Moreover, a comparison of newly available P. simium samples with worldwide P. vivax isolates allowed us to test further hypotheses about the geographic origin of the P. vivax-like parasites that currently infect monkeys in Brazil. Li and colleagues12 characterized genetic polymorphisms in the S-type of the 18S rRNA gene and the plastid genome that putatively distinguish Old World from New World lineages of P. vivax. Furthermore, they found that the Fonseca MRA-353 strain of P. simium carried the Old World-type sequence and speculated that P. simium and the P. vivax populations that currently circulate among humans in the Americas entered the continent on two separate occasions that were most likely from different source populations12. Cormier13 further hypothesized that East Asian migrants might have introduced Old World P. vivax/P. simium lineages into the Atlantic Coast of Brazil in the early 1800s. However, subsequent analyses revealed both New World and Old-World types of 18 S rRNA gene sequences in parasites from the Amazon Basin of Brazil and from Sri Lanka (Supplementary Text 1). Moreover, the P. simium lineages Atl1 and Atl2 do not cluster with Old World P. vivax populations in our phylogenetic analyses (Fig. 2A,B). We thus conclude that both Old World- and New World-type 18 S rRNA gene sequences are found in SAM and SOA and that P. simium mitogenomes are not closely related to Old World mitochondrial lineages of P. vivax.

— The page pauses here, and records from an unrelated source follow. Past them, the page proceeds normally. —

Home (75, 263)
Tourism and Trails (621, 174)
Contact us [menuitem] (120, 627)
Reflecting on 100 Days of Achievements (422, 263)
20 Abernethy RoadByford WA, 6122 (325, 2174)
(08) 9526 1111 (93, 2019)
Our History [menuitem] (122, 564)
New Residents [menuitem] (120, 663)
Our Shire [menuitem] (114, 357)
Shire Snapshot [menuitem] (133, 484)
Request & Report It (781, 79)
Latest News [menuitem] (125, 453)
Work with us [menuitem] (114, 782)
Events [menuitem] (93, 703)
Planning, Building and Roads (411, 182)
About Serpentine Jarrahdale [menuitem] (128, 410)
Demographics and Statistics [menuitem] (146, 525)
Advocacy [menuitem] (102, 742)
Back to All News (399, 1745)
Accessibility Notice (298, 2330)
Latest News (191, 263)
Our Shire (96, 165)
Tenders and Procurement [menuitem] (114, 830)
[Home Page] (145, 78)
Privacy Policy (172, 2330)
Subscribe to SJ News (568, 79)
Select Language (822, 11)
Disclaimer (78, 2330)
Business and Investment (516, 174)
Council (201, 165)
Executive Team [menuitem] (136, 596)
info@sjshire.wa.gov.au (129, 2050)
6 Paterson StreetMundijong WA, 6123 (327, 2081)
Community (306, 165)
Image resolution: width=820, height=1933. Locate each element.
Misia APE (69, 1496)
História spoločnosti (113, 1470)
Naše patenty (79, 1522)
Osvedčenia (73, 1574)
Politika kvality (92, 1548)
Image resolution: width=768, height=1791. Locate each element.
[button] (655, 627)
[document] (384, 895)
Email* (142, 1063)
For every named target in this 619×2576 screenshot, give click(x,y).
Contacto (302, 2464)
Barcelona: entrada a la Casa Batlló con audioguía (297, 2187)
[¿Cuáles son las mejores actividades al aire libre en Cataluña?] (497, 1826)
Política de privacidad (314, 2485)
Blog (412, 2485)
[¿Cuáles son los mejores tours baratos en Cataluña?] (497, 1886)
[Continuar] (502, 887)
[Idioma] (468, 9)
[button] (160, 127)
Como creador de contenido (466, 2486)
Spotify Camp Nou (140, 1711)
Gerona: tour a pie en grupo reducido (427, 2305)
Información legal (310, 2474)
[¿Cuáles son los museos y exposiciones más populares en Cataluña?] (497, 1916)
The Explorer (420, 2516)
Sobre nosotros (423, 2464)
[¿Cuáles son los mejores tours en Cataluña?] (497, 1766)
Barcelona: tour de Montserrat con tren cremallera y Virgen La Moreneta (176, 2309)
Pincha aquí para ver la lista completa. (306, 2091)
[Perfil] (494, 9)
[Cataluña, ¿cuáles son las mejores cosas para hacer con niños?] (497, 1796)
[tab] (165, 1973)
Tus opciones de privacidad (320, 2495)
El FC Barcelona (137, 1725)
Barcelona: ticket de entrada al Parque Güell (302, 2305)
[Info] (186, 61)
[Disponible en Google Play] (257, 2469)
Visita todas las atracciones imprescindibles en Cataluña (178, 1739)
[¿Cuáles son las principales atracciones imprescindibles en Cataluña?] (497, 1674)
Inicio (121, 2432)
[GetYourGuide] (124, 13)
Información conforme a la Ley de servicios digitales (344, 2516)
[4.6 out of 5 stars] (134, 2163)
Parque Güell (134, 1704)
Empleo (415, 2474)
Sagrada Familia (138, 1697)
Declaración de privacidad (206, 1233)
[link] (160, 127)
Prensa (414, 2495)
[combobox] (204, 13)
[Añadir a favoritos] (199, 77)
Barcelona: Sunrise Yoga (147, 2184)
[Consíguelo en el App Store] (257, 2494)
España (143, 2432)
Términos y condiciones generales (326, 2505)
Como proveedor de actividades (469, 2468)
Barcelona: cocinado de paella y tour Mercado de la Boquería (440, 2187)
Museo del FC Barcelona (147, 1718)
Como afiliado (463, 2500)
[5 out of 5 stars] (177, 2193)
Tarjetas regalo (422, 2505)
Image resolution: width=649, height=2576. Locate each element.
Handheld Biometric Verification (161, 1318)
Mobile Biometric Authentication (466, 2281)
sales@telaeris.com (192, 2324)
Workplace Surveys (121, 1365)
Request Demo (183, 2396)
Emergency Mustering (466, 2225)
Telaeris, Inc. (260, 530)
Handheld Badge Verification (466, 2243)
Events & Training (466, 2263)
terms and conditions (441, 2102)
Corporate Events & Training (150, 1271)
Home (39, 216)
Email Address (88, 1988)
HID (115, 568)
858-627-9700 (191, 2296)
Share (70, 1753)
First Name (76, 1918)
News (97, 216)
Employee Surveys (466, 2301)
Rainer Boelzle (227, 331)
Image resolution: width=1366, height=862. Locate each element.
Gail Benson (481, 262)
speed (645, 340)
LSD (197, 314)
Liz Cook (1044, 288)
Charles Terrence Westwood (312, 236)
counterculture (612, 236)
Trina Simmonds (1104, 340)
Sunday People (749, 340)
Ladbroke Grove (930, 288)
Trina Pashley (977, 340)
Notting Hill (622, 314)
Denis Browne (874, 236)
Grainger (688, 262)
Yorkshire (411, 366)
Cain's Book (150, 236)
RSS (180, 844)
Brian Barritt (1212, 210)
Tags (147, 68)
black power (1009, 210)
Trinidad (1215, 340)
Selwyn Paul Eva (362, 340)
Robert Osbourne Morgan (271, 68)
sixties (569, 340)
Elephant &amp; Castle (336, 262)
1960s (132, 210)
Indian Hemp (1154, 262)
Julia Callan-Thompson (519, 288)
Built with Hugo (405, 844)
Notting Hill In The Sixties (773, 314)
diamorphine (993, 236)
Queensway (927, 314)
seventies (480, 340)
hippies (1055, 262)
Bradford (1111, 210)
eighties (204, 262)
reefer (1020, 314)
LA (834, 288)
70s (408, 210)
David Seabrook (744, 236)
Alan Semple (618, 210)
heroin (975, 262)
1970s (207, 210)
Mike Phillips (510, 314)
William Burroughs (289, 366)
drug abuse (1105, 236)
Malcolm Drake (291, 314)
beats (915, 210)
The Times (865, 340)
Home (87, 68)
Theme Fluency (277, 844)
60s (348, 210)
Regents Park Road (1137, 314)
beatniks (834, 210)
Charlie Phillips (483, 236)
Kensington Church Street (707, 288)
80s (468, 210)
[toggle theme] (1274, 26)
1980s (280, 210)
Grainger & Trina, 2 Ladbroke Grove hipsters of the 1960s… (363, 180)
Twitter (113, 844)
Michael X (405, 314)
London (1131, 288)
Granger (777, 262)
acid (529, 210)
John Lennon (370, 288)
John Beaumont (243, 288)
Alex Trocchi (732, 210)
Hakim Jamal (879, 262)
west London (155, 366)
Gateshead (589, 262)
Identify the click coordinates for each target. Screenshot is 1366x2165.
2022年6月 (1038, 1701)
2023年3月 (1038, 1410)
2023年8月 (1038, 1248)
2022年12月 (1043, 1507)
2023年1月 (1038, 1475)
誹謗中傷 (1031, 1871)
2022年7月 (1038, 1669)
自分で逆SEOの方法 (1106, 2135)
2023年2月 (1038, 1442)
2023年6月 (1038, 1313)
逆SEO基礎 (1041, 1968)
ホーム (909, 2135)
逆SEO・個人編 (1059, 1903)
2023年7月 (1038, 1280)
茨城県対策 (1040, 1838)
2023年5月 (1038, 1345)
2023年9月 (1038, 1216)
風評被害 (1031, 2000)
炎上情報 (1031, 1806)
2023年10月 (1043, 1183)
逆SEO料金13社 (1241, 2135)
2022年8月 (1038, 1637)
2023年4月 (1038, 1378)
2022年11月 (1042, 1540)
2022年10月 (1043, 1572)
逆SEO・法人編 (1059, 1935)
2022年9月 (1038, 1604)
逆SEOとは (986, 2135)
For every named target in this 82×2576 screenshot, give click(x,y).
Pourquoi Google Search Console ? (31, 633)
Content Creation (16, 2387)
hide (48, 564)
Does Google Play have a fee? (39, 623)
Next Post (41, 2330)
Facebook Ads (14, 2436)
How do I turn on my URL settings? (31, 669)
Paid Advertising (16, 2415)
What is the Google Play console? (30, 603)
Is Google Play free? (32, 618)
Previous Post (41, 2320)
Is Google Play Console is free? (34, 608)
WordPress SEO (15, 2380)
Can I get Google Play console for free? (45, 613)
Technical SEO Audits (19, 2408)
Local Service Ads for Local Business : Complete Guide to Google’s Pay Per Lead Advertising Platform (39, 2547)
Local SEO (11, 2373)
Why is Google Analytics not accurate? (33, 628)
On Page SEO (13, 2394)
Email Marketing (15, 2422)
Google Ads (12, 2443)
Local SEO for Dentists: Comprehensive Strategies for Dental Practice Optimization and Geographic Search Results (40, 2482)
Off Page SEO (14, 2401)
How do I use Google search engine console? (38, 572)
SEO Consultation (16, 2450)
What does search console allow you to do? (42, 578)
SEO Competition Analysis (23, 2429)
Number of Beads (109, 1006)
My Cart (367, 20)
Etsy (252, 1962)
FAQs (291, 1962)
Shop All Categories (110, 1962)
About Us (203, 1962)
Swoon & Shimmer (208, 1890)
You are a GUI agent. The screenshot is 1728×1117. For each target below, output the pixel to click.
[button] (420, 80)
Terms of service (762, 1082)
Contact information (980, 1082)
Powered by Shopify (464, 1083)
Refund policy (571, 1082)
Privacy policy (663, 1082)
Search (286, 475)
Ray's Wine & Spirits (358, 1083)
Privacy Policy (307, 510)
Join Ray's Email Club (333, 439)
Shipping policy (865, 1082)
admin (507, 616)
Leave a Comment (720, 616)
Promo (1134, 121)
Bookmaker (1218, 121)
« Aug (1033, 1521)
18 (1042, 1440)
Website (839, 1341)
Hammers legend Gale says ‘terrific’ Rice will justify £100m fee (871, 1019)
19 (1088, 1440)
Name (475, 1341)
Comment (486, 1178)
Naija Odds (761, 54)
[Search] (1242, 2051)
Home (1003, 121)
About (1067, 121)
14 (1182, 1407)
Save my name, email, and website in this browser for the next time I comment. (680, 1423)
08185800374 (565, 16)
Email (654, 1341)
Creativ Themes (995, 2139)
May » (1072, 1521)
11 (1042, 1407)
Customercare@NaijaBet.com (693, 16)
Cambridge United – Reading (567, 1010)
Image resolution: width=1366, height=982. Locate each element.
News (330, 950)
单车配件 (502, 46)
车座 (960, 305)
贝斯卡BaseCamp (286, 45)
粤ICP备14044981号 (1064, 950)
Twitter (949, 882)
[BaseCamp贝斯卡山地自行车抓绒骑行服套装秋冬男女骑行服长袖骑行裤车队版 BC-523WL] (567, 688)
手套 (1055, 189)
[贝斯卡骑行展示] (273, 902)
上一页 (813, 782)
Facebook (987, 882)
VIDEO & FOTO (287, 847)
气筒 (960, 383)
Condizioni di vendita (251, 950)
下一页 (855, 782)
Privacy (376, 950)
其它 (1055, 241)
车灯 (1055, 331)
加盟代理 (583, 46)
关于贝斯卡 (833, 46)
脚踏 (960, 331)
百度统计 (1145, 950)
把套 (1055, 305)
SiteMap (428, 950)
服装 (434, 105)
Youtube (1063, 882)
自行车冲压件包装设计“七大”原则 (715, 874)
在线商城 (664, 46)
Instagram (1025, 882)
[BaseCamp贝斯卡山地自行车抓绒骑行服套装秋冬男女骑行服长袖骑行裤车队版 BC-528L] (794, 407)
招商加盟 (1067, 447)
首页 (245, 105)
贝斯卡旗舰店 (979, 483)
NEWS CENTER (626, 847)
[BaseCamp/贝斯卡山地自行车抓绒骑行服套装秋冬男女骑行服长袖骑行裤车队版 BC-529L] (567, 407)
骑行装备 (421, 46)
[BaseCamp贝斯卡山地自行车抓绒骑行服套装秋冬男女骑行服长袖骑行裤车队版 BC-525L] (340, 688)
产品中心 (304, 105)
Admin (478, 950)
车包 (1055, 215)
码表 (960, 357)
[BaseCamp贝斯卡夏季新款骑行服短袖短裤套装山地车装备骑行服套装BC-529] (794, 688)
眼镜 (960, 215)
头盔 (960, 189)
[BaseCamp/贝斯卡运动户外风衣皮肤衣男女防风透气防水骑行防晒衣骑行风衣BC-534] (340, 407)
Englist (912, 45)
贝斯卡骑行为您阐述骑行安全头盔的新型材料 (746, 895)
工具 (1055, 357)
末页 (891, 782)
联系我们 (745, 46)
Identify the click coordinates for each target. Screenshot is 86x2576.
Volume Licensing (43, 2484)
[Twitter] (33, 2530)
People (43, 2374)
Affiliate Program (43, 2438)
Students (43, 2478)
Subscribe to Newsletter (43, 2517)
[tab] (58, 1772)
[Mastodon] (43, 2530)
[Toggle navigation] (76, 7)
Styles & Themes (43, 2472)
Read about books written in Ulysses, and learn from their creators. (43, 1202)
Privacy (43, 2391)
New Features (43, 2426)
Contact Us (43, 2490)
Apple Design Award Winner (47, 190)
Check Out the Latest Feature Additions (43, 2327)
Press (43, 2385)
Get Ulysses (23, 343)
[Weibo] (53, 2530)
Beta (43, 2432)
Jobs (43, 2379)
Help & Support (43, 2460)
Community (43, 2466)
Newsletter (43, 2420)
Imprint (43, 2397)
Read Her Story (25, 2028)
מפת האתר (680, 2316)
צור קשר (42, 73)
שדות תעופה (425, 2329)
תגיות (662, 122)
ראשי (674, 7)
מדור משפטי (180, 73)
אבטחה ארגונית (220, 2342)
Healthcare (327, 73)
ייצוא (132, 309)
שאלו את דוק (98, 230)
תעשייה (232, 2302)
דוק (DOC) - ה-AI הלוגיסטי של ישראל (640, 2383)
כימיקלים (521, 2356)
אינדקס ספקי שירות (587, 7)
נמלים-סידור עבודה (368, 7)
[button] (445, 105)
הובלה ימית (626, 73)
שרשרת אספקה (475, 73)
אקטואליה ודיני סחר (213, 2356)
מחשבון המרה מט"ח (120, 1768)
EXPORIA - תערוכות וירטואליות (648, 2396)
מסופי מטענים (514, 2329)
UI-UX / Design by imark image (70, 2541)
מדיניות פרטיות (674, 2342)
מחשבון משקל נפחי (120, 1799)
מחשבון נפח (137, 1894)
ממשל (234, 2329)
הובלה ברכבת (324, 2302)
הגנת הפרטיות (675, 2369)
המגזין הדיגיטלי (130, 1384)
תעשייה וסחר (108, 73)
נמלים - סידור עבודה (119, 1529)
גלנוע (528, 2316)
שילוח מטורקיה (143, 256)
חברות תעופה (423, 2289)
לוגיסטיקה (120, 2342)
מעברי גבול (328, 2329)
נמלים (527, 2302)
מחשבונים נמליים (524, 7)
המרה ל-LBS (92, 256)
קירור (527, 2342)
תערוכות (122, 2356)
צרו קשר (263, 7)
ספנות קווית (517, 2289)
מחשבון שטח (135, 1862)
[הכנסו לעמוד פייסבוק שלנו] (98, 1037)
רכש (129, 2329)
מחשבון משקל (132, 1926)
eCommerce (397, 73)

Significantly, ATL parasites (including Atl1 and Atl2) are transmitted by anopheline mosquitoes of the Kerteszia subgenus, mainly Anopheles K. cruzi and An. K. bellator, which breed in water trapped by the leaf axils of bromeliad plants in the Atlantic Forest57. Conversely, P. vivax populations circulating among humans in the Amazon Basin are transmitted by members of Nyssorhynchus subgenus, mainly An. darlingi58. The adaptation to different local mosquito vectors may have favored the divergence between P. vivax lineages that have been brought to Brazil and currently circulate in distinct, non-contiguous endemic foci in the Amazon and along the Atlantic Coast. Accordingly, an example of genetically distinct P. vivax subpopulations being transmitted by different vectors has been described in southern Mexico59. We hypothesize that a few ATL lineages adapted to Kerteszia anophelines have been transferred to platyrrhine monkeys, favored by their vectors’ ability to bite both at the canopy of the trees (where monkeys live) and at the ground level (where humans are commonly found)49. The relative role of these zoonotic lineages as a source of human infections in coastal Brazil is a matter that requires further investigation in the context of ongoing malaria elimination efforts in the region28.

Materials and Methods

Ethics statement

Study protocols were approved by the Institutional Review Board of the Institute of Biomedical Sciences, University of São Paulo (protocol #1102), by the Institutional Review Board of the Papua New Guinea Institute of Medical Research (IRB 0919), and by the Government of Papua New Guinea Medical Research Advisory Committee (MRAC 09/24). Written informed consent was obtained from all adult patients, and minors (<18 years of age) had consent provided by a parent/guardian on their behalf. Monkey-derived blood samples were collected under the approval of the Brazilian Institute of Environment and Renewable Natural Resources (protocol #54173-1). All the methods were carried out in accordance with the approved guidelines.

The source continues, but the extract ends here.